With two days remaining until Election Day, Jay-Z and Sean "Diddy" Combs told voters in South Florida not to be scared away from the polls by long lines.
"It's bigger than us," Combs said. "We have to do it for our children, we have to do it for the people that died for us to have the right to vote."
Combs and Jay-Z, whose real name is Shawn Carter, appeared before a crowd of about 800 at the Chester Robinson Athletic Center at Florida Memorial University for a "Last Chance for Change" rally Sunday afternoon.
Hip-hop mogul Russell Simmons, music executive Kevin Liles and fellow recording artist Mary J. Blige also joined them at the get-out-the-vote effort for Democratic nominee Barack Obama.
"We stood in line to get the new Lil' Wayne CD," Liles said. "We stood in line to get a new pair of Jordans. We stood in line to get in here. So we ain't afraid of no lines."
The event was more of a campaign rally than hip-hop extravaganza. None of the artists actually performed on stage, instead using their time to stump for the Democratic nominee. A DJ played as the crowd waited for the group to arrive, and a gospel choir and college step teams also performed.
"We have been doing the same thing over and over again expecting a different result," Blige said. "Please do something different. Barack Obama is a true example of something different. He's a true example of something our children can have in the future, what they can look at and say: 'Wow, we can really, really do something. We can really, really be something.'"
When an announcer asked if anyone in the crowd had already voted, several attendees threw their hands in the air, waved blue campaign signs and screamed.
More than 2 million of Florida's 11.2 million registered voters had already cast their ballots by Sunday morning, according to the state Division of Elections Web site. As of Saturday in Miami-Dade County, more than 300,000 had gone to the polls, according to county statistics. Early voting in the state ended Sunday.

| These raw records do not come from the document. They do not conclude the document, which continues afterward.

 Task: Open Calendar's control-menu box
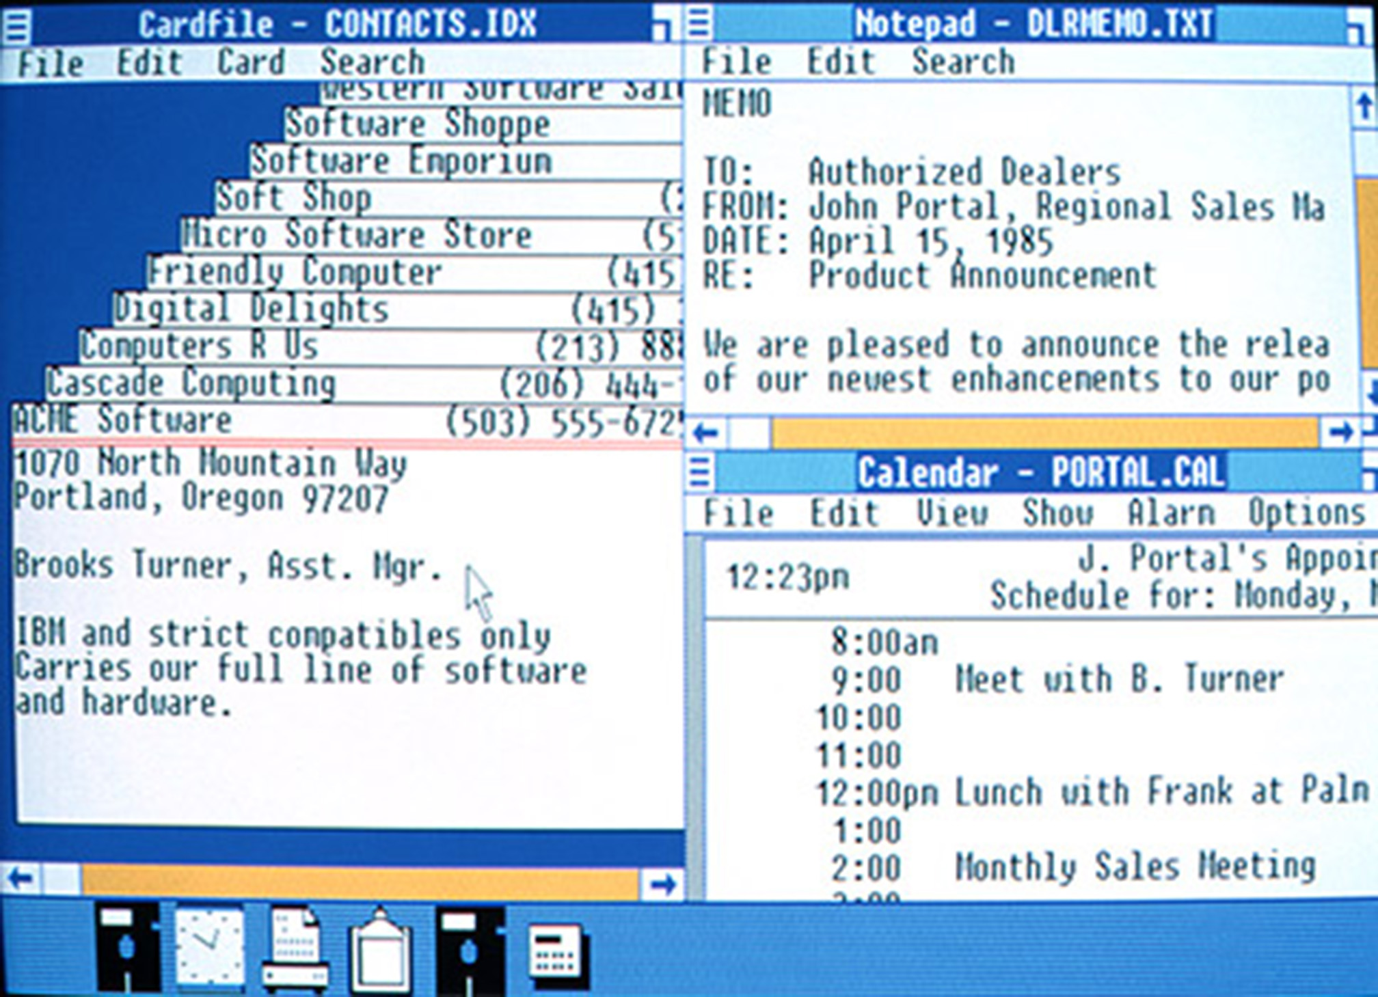(x=701, y=471)
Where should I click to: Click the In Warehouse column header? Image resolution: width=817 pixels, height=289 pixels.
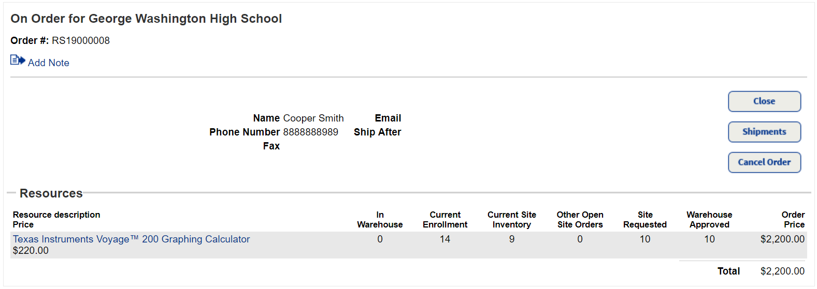380,220
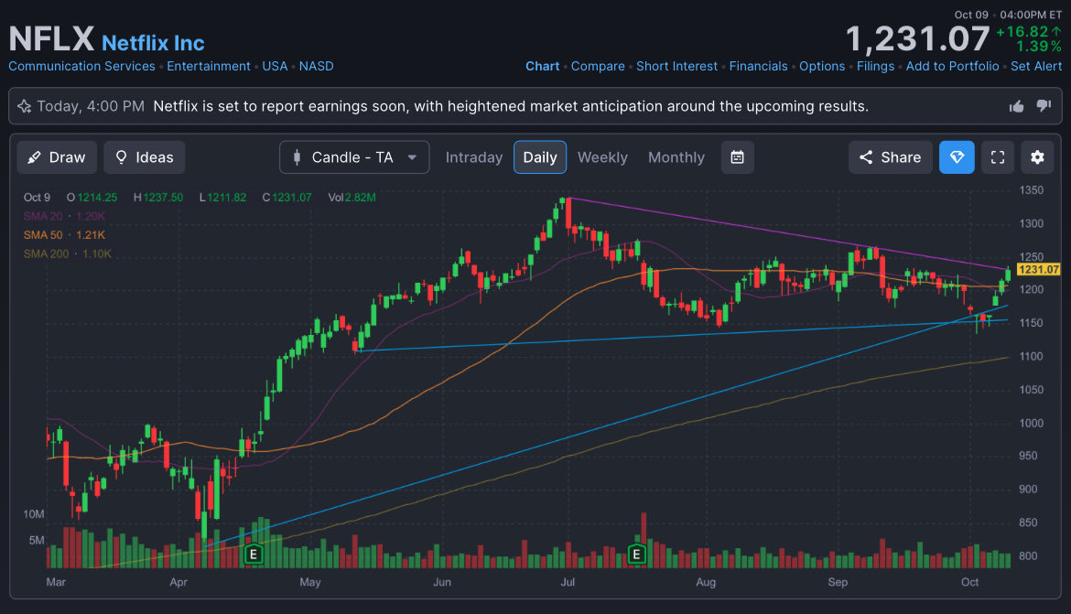Enter fullscreen chart mode
The image size is (1071, 614).
[997, 156]
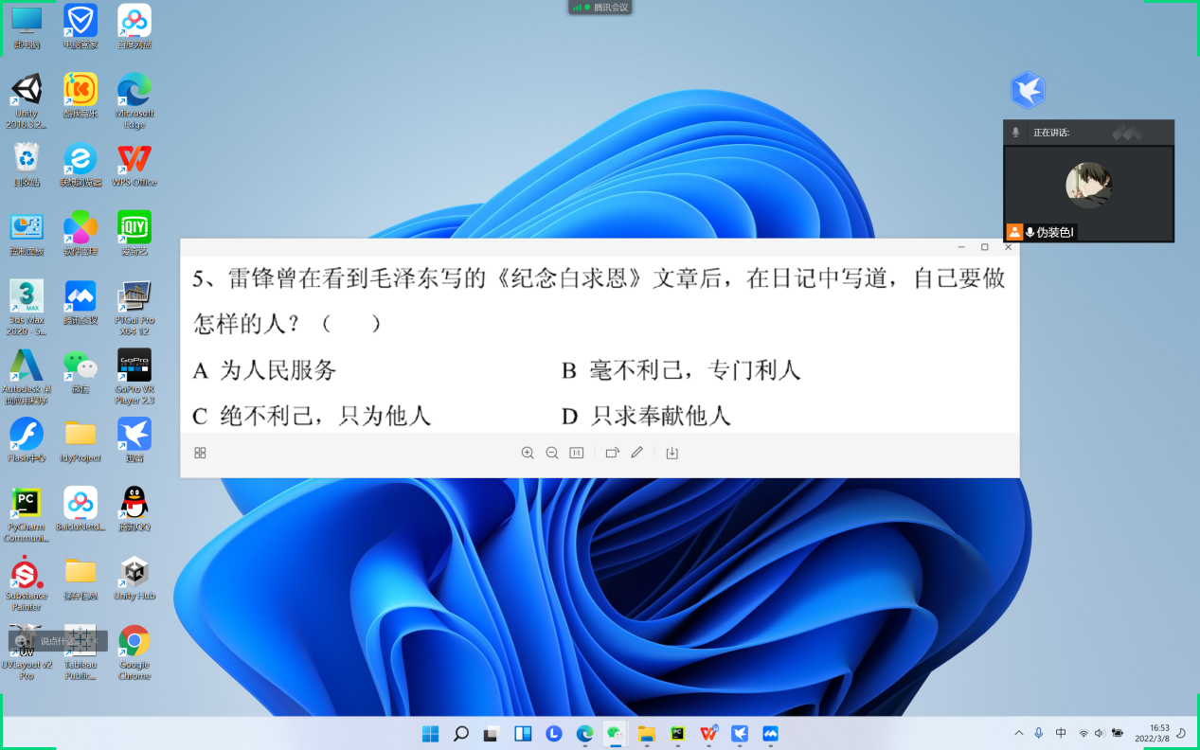The height and width of the screenshot is (750, 1200).
Task: Switch the Chinese input mode indicator
Action: point(1061,733)
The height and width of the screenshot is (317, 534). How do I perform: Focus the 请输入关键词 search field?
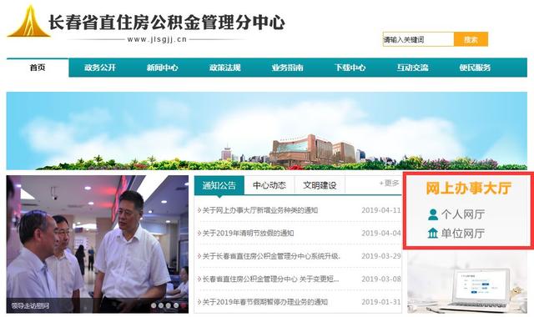(418, 39)
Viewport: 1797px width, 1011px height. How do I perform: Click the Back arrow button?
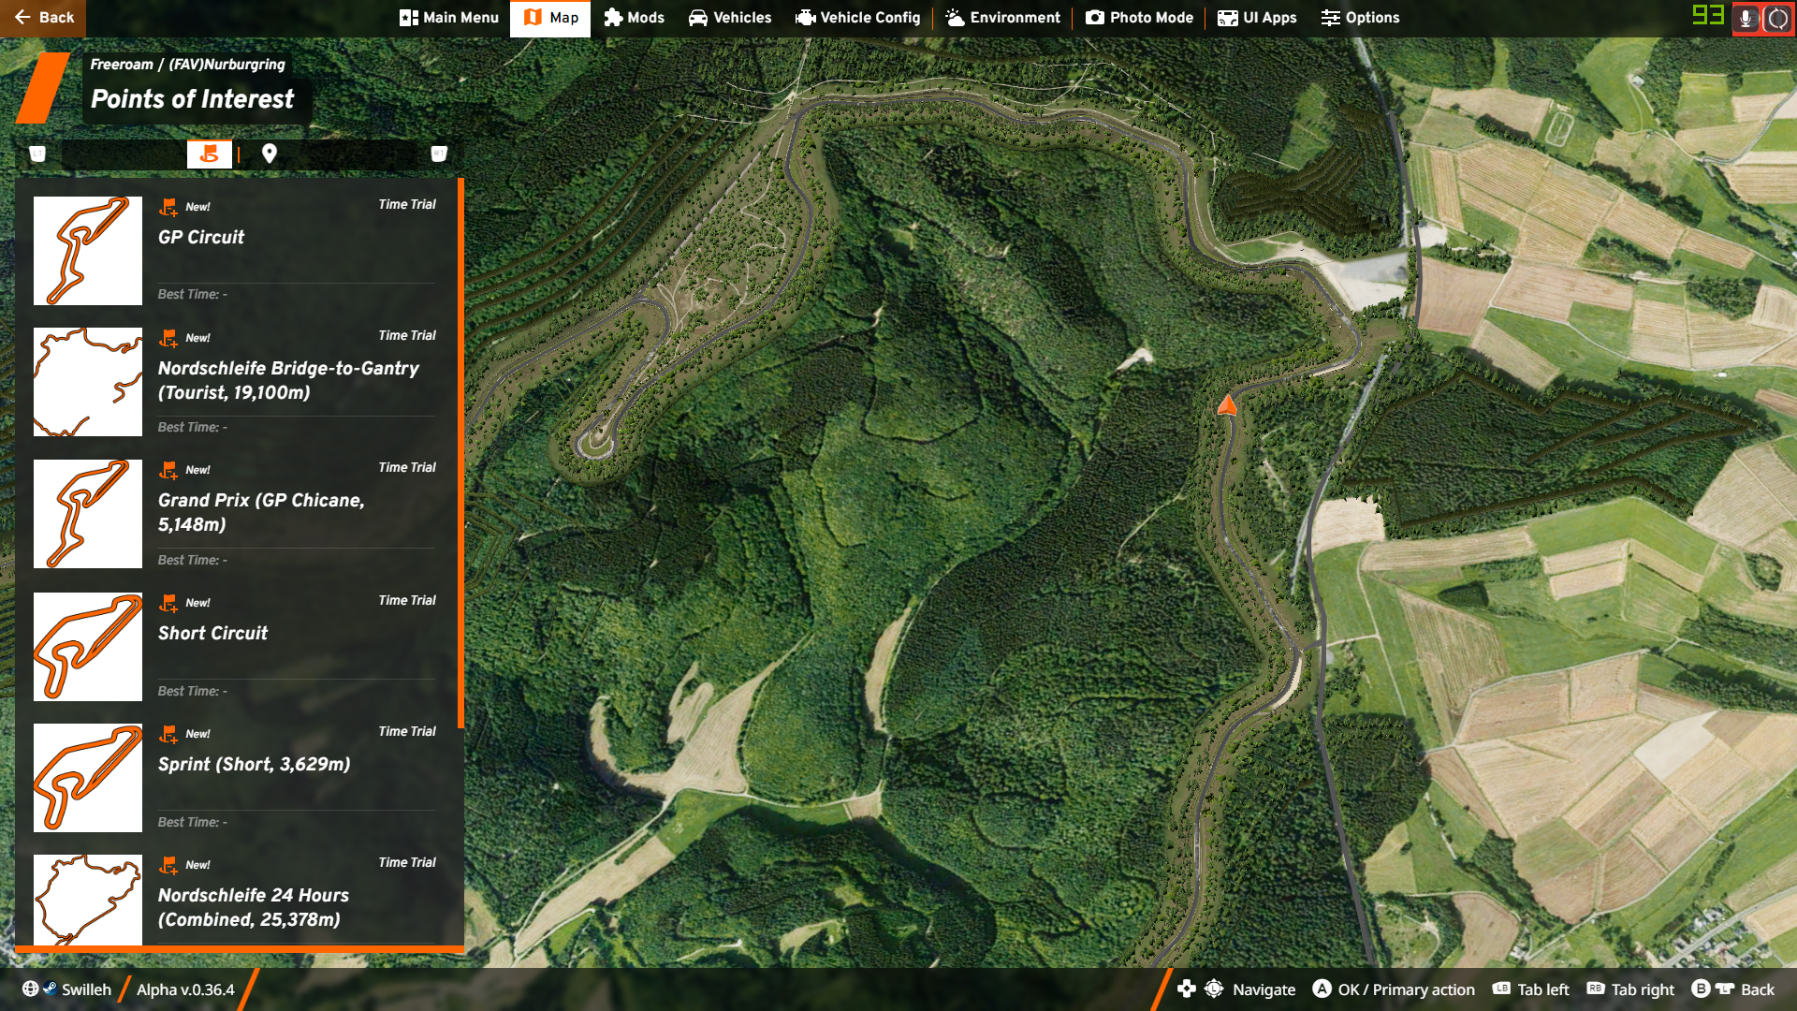(x=43, y=18)
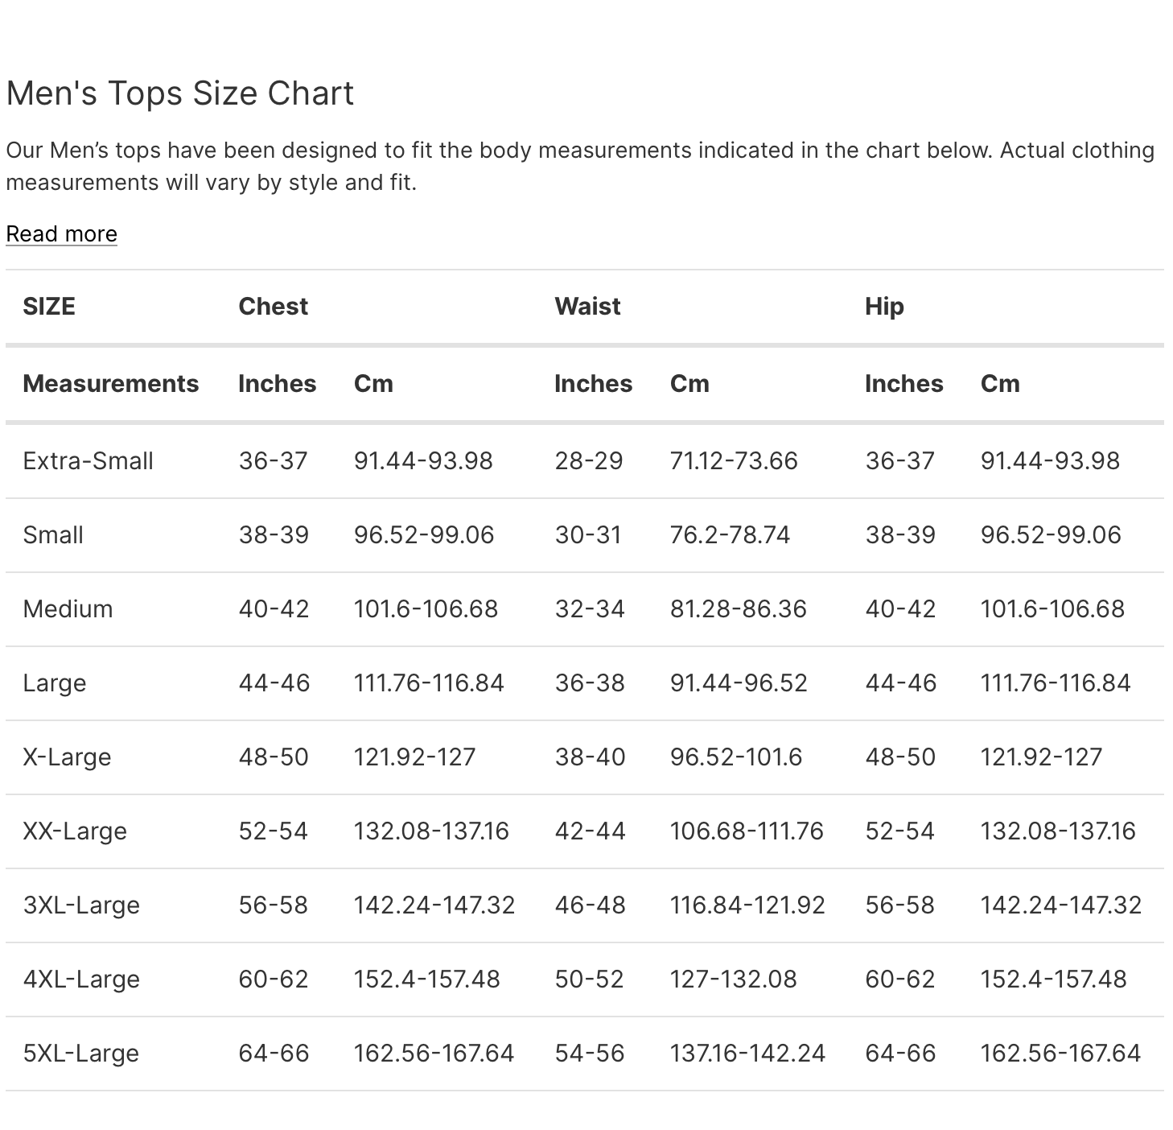Screen dimensions: 1173x1130
Task: Click the 5XL-Large row label
Action: point(81,1054)
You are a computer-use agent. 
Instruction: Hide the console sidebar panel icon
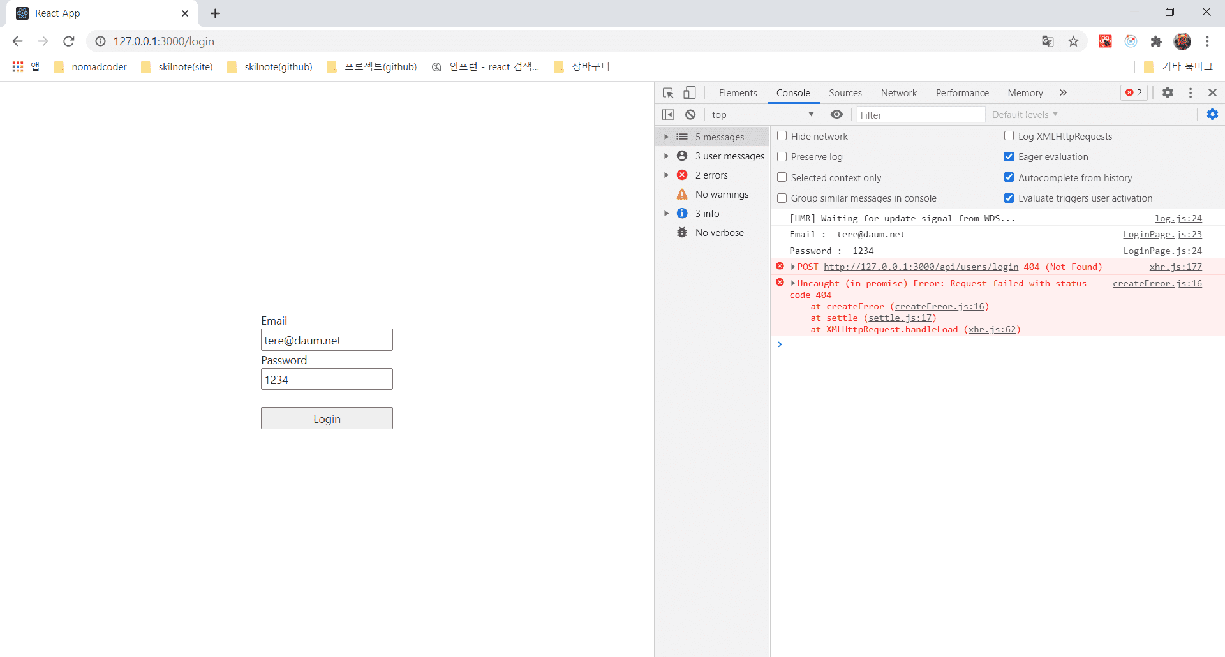coord(668,115)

Combs, who bounced on stage wearing an Obama T-shirt and sunglasses, has long worked to increase young voter turnout. Four years ago, he was part of the "Vote or Die" campaign and launched the nonpartisan group Citizen Change.
"I think we just really reinforced what they already knew," Jay-Z said after the event. "It energized them."
One attendee, 36-year-old Rebecca Vaughns, said Election Day would be especially sweet for her. The Miami resident, who was wearing a black Obama T-shirt and had a likeness of the nominee shaved in the back of her head, said she had been saving a giant chocolate "O" in her freezer for months, waiting for Nov. 4.
"It's not about black or white," Vaughn's said, "It's about the fact that this country is in a hole."
Fort Lauderdale resident Joyce Downing, 53, sat in the back of the stuffy arena before the rally started, wearing a red Obama T-shirt. Downing said she waited five hours a week ago to vote in an election she called an "awakening."
"Although I've voted as long as I've been eligible, this is the most exciting election I've been able to participate in," she said.